Barra (Mort de Joseph), statue en marbre de David d’Angers ; salon de 1839. Le jeune héros, couché à terre, sur le côté gauche, vient de rendre le dernier soupir. Il serre contre son cœur la cocarde tricolore, et tient encore, de la main gauche, une des baguettes avec lesquelles il Dattait la charge sur son tambour. Il semble protester, jusque dans la mort, de son dévouement à la République ; mais, aucun sentiment de haine n’a altéré la sérénité de son gracieux visage ; comme les héros antiques, il est tombé en souriant. David a fait preuve d’une grande habileté dans l’exécution de cette statue ; il a rendu en particulier, avec beaucoup de justesse, l’affaissement du corps que la vie a abandonné. On a vivement blâmé ce grand artiste d’avoir représenté entièrement nu le jeune tambour ; mais, selon nous, si la vérité historique souffre de cette concession faite à la manière classique, l’art n’y perd assurément rien.

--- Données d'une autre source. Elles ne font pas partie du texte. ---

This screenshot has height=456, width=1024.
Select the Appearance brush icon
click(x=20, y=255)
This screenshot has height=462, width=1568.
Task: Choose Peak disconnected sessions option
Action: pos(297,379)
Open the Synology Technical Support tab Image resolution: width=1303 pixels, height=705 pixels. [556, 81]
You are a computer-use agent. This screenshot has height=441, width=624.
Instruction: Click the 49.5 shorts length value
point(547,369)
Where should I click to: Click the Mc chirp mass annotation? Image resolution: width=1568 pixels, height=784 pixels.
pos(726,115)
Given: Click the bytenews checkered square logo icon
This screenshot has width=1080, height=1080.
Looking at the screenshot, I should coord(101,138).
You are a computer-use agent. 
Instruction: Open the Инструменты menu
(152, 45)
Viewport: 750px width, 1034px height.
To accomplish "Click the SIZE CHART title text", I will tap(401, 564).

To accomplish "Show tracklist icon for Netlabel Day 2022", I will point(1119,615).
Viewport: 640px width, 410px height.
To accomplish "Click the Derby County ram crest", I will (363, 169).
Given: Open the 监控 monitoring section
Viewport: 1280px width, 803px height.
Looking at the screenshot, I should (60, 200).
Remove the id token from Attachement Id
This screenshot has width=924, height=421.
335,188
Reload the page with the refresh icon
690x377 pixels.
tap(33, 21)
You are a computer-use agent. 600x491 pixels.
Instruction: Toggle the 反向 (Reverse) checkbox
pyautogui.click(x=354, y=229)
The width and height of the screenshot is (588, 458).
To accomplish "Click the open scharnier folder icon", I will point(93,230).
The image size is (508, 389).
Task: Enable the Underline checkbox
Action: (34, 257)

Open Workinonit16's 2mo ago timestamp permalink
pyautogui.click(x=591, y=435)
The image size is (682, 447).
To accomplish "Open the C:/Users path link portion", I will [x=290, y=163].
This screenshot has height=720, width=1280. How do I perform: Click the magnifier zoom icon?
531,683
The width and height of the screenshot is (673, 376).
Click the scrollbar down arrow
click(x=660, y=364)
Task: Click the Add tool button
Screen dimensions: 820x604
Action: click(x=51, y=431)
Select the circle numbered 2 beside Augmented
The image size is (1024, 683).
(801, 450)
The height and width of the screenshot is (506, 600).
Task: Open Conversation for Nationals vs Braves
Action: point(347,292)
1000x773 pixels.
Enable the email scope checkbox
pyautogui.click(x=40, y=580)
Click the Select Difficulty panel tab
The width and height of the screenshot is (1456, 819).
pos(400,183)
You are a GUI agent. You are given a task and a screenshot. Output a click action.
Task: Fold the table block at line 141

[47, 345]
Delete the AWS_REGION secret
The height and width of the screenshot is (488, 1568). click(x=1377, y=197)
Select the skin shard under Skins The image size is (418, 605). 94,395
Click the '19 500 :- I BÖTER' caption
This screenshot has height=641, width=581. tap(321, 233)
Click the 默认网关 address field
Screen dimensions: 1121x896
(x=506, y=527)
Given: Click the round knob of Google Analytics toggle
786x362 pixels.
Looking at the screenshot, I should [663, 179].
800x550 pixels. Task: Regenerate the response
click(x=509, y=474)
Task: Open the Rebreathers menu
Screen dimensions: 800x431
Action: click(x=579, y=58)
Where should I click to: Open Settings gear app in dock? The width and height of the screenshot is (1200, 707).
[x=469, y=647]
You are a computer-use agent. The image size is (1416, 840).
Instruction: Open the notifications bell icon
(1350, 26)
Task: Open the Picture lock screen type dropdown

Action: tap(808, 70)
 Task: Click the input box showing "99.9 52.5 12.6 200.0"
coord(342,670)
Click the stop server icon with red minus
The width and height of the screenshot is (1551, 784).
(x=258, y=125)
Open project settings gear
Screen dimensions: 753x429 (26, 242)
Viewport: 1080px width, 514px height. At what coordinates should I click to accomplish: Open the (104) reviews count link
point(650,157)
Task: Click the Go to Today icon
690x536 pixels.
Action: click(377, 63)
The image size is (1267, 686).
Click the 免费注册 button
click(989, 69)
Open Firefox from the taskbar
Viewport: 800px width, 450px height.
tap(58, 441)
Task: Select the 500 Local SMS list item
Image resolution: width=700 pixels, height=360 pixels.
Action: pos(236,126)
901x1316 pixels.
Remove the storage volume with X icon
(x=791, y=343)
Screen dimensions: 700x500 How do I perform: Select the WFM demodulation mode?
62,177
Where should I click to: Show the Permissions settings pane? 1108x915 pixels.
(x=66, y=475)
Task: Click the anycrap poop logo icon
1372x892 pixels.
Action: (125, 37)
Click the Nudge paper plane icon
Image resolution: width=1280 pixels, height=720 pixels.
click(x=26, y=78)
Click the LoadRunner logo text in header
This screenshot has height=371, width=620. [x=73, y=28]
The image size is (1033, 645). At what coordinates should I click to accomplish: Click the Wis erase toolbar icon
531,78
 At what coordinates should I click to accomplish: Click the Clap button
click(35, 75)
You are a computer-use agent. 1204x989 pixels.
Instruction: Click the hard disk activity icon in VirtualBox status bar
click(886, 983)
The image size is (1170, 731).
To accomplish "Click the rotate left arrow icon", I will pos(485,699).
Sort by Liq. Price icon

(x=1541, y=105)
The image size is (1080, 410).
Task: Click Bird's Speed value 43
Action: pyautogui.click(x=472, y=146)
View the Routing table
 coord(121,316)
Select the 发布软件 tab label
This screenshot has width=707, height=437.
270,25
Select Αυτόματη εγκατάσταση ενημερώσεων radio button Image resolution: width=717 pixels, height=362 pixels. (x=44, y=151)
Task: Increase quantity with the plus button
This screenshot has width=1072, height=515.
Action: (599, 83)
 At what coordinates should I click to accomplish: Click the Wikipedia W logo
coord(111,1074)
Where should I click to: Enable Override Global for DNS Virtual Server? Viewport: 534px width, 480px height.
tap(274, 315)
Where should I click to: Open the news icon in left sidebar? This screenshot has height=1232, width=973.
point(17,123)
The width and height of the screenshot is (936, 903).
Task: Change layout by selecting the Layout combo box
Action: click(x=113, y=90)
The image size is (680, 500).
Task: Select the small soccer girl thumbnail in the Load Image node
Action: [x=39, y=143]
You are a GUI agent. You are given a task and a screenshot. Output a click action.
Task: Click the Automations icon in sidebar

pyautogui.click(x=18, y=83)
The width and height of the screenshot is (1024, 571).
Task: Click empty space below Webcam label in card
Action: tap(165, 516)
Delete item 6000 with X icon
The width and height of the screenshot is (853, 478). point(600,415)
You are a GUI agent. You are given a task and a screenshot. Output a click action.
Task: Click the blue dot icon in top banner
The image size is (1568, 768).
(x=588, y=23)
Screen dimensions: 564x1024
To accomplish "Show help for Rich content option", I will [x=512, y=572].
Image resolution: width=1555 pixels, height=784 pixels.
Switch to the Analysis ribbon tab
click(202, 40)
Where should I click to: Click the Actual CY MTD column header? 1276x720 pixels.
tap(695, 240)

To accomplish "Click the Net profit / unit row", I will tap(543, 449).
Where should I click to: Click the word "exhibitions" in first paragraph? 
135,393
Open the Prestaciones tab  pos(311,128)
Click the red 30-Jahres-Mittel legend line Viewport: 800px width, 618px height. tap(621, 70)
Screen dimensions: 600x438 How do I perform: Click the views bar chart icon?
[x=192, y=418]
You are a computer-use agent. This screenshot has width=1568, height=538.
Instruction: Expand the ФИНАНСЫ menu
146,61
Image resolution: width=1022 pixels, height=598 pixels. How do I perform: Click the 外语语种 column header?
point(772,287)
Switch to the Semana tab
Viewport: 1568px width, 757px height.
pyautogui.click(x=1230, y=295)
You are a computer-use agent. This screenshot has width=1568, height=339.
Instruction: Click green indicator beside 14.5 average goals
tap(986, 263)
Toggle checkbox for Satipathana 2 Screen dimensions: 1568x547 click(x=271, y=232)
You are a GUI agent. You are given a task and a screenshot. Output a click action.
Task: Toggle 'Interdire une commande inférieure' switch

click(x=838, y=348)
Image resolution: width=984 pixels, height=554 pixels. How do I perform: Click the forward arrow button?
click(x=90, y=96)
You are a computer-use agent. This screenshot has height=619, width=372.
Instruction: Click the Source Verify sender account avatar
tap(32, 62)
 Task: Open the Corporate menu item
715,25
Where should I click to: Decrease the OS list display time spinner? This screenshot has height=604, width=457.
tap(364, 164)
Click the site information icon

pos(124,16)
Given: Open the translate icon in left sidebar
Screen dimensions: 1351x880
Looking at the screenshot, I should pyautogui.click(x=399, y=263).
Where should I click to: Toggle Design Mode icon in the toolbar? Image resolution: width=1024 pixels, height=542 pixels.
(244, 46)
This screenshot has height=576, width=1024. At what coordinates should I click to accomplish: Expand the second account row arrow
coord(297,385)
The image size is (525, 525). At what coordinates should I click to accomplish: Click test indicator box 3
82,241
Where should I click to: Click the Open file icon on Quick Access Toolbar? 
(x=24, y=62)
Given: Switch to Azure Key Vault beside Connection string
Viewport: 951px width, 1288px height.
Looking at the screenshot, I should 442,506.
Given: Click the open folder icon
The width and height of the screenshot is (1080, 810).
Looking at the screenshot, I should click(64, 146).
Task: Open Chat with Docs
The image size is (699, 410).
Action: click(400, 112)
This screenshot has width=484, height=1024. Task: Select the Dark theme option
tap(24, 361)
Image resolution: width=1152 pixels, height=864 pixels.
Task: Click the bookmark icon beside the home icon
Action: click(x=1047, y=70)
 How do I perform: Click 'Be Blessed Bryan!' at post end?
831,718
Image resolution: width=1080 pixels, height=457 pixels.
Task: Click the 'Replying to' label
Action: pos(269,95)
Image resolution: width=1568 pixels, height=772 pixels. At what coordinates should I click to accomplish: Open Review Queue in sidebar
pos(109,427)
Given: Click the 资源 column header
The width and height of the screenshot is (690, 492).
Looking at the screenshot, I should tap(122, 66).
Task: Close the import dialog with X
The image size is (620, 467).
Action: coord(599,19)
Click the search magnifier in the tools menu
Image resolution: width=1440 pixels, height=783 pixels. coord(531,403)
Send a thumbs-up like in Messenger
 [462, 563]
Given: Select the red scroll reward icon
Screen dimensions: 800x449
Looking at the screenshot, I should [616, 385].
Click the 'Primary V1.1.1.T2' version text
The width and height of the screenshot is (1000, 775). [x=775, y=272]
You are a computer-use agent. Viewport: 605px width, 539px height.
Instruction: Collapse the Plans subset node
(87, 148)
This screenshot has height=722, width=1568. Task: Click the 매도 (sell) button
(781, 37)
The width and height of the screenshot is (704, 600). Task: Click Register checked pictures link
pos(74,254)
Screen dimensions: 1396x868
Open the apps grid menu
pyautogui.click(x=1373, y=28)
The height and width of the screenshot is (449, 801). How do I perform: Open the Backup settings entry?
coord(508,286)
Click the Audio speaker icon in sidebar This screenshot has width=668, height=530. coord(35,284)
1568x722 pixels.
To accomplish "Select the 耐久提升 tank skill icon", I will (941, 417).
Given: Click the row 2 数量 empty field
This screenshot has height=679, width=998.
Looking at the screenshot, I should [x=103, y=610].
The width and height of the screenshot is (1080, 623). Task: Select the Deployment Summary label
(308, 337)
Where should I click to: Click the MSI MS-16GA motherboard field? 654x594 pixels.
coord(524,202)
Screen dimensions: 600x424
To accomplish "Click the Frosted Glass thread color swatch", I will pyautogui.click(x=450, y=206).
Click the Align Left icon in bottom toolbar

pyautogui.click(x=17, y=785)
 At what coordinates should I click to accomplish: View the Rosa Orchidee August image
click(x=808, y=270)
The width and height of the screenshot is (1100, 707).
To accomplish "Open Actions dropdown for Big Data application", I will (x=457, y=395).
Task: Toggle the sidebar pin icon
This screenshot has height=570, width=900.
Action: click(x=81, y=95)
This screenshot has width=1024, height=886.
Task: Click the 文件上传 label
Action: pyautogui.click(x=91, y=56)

L’enfant, victime de son patriotisme, s’offre à nous dans toute la fleur de sa jeunesse, avec les formes nerveuses et souples d’un adolescent déjà endurci aux fatigues de la guerre. Nous faisons des vœux pour que cette belle statue, qui appartient au prince Napoléon, figure un jour dans-les galeries historiques de Versailles ; elle a sa place marquée dans ce musée dédié A toutes les gloires de la France.